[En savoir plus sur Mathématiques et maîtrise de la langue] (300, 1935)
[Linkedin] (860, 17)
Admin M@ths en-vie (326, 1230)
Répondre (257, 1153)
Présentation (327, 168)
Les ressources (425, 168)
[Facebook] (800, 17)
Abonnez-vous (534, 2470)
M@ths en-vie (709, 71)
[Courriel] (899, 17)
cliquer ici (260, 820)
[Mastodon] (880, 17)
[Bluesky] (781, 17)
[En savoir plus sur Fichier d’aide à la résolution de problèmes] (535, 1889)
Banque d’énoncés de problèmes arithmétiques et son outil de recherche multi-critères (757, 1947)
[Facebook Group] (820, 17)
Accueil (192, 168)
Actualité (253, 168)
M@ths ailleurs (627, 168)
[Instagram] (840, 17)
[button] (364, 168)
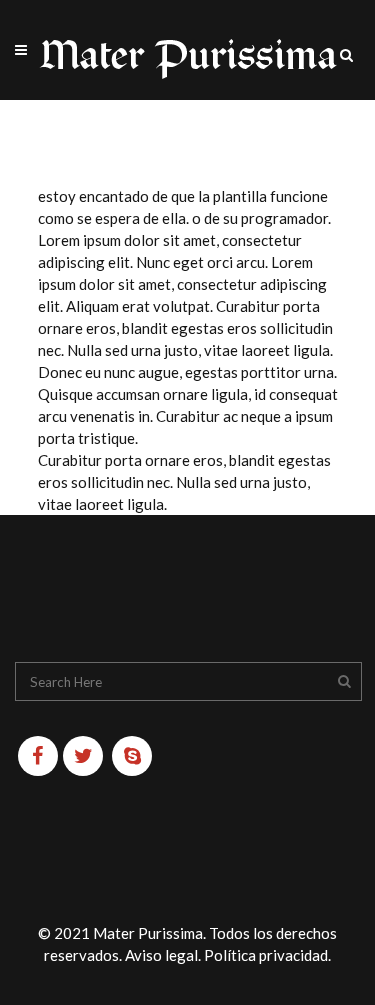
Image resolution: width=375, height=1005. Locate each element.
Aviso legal (161, 955)
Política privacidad (266, 955)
-- -- --
PROBLEM REQUIREMENTS:
Set down every line above exactly, pictures excluded.

ANSWER SECTION:
[En savoir plus sur Mathématiques et maîtrise de la langue] (300, 1935)
[Linkedin] (860, 17)
Admin M@ths en-vie (326, 1230)
Répondre (257, 1153)
Présentation (327, 168)
Les ressources (425, 168)
[Facebook] (800, 17)
Abonnez-vous (534, 2470)
M@ths en-vie (709, 71)
[Courriel] (899, 17)
cliquer ici (260, 820)
[Mastodon] (880, 17)
[Bluesky] (781, 17)
[En savoir plus sur Fichier d’aide à la résolution de problèmes] (535, 1889)
Banque d’énoncés de problèmes arithmétiques et son outil de recherche multi-critères (757, 1947)
[Facebook Group] (820, 17)
Accueil (192, 168)
Actualité (253, 168)
M@ths ailleurs (627, 168)
[Instagram] (840, 17)
[button] (364, 168)
Image resolution: width=375, height=1005. Locate each element.
Aviso legal (161, 955)
Política privacidad (266, 955)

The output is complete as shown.